I guess it's normal that I still don't have any bottles or pacifiers or actual necessities.
Right?

Please tell me I'm right.

She'll probably come home wrapped in one of Justin's hoodies.
Her diaper fashioned from a sandwich baggie with holes for legs.
Car seat? Nah. We've got bungees in the trunk we use for camping.

I have not bought one solitary item for her.

When I see first time moms now, I just sit and smile at the neurosis.
It's the same knowing smile I give when a first timer says, "I plan on delivering naturally."
Uh huh. Sure you do, Hon.

I see the panic over every noise and gurgle.
The concern over dry skin patches and mystery bumps.
The bags packed to the nines with everything short of an emergency flare.

In my mind, the only things you ever really need for a baby are:
Three rags
Something wet - be it wipe or rag with water or rag with Mother's spit
Gas drops,
and a pacifier. Oh thank GOD for pacifiers.

And possibly some duct tape.

Anything else you need can be fashioned from a combination of these items.

We over complicate it.

I feel lost sometimes when I browse the isles of Target and see some of the stuff they have for babies.
The same babies who would rather eat cat food than sweet potato puffs.
The same ones who would rather play in toilet water than with their $70 Baby Einstein mat.

Einstein.
Yeah right.

When Alena was an infant, her very favorite thing in the whole wide world was a quilted watermelon patterned place-mat my odd aunt gave as a Christmas gift.
It went everywhere with us.
We'd be leaving the house and ask each other, before the door was latched,
"Did you grab the place-mat?" People overhearing probably thought it was code for something.

My friend Beth and I laughed the other day over how we'd morphed.
Both of us currently have 3 kids.

We'd come from late nights listening to rap music and being out late dancing to late nights walking the floor with feverish toddlers in just a few years.

We talked about how it is taking our nervous Nelly husbands a little while to catch up with us on the concept of just relaxing with the helicopter parenting a bit.

She said the other day her husband came home to find her on the couch watching TV with not a kid in sight.
He said, "Where are all the kids?"
To which she answered,
"I don't know. They're SOMEWHERE in the house. I'm pretty sure I locked all the doors."

I told her that sometimes Justin will say,
"Aren't you going to check on them?! I hear Chloe screaming."
After which I tell him,
"Chloe is ALWAYS screaming. It's practically her regular speaking voice. If I got up every time someone was screaming, I'd never rest. If they're bleeding I'll check. And not just bleeding the microscopic amounts that they say needs a Hello Kitty band-aid. I mean REAL bleeding. Tourniquet style."

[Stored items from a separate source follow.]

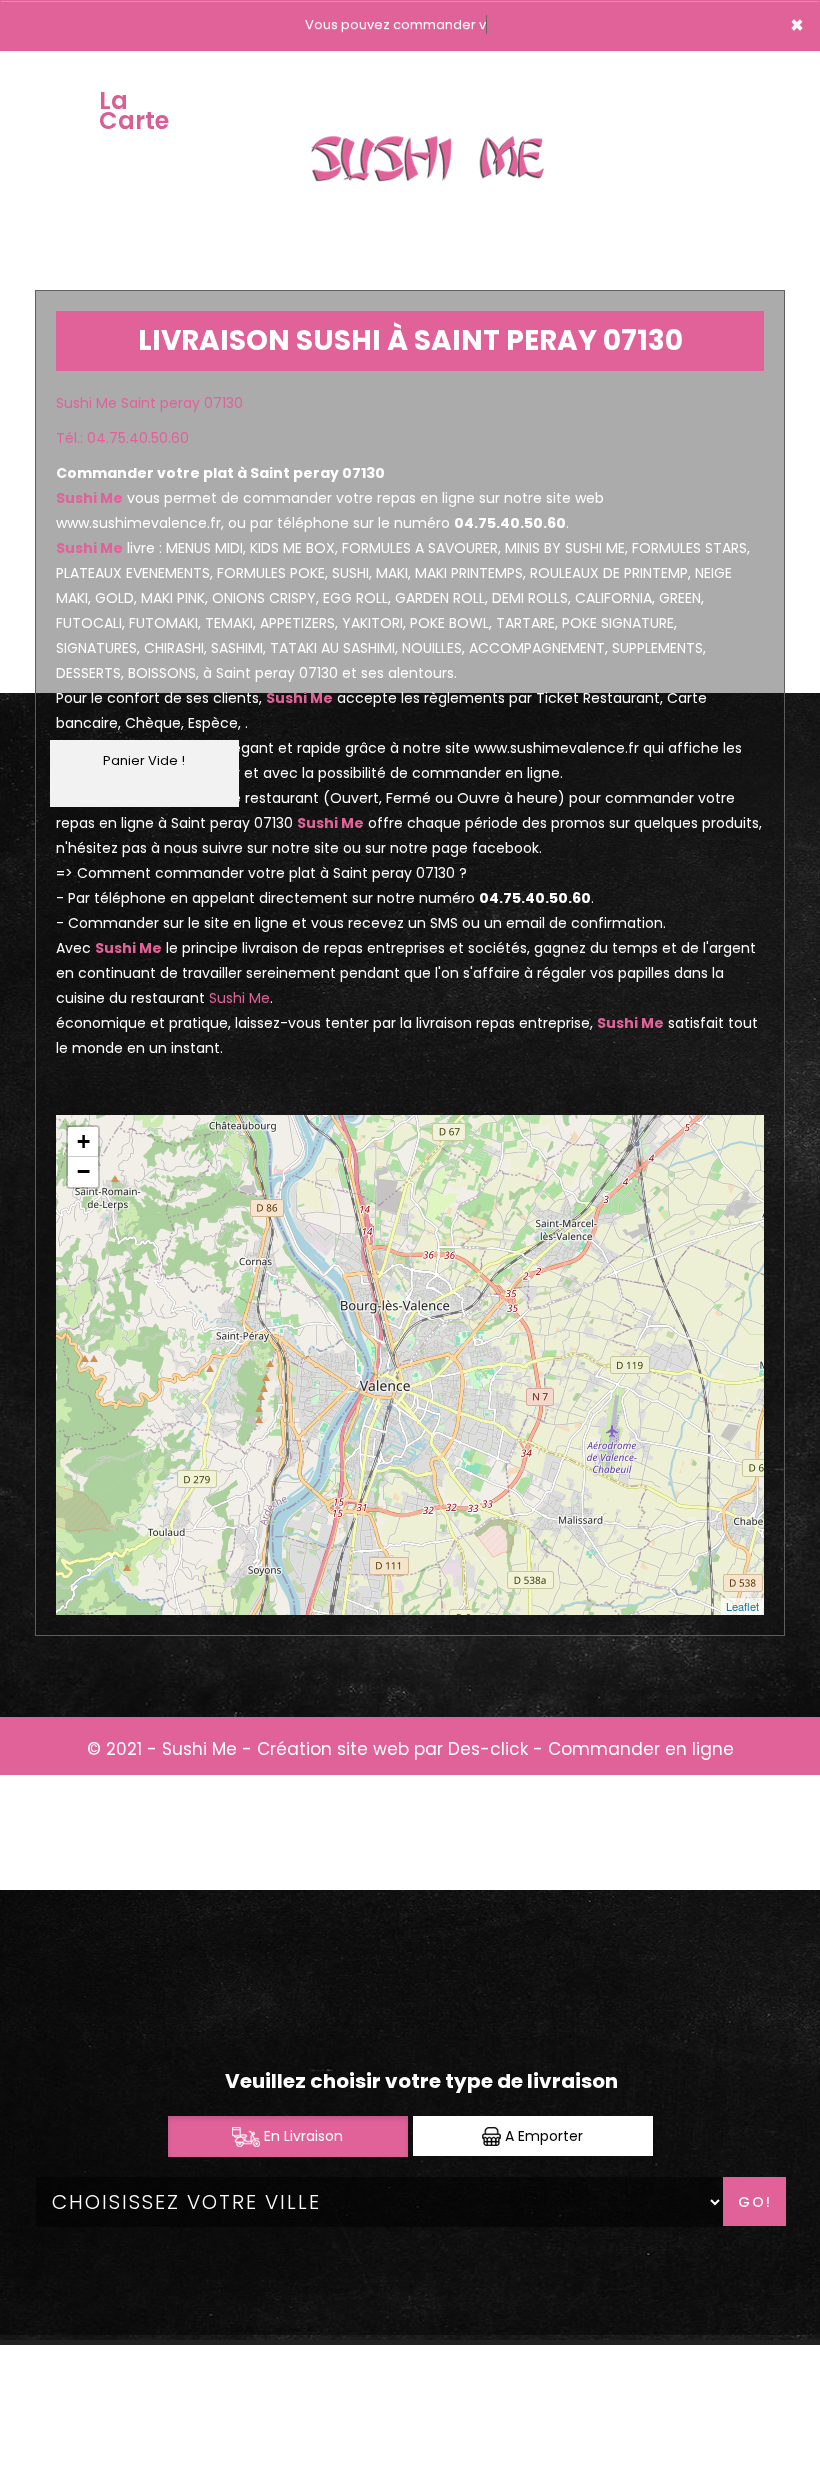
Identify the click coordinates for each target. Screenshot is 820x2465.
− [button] (83, 1171)
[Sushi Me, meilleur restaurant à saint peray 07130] (435, 111)
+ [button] (83, 1141)
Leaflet (742, 1606)
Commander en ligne (641, 1749)
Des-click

I guess I've just mellowed out.
If we don't have the bassinet set up by the time the baby is born, she can just sleep in Justin's spot.
That dude's practically Narcoleptic already. It doesn't matter where you put him.
I can only imagine how it'll be come February.
Me, shooting bitter glares in his direction in the dark room as he snores while I hold Paige for hours wishing for just a 10 minute stretch of rest.
If he falls asleep on the couch after dinner, I'll just leave him there instead of calling his name 8 times and shaking the couch to get him to come to bed.

What has happened to our culture as parents?
No wonder so many mothers are on anti-anxiety meds.
We're told we need ridiculous things like these:

I mean - WHAT THE HECK?!
and this:

For when the 60 squares of toilet paper your toddler pulls from the roll just aren't quite enough.
Or how about this:

Because, frankly, who has ALL that TIME it takes to labor over cutting up a frank?
Or this:

Because we'd rather people think that our child had a life threatening condition than that they EVER get a bruise on that precious little head.

Just see how many play dates you get invited to when you bring THAT thing.

RELAX, people.
You're losing it.
And that's saying a lot coming from me.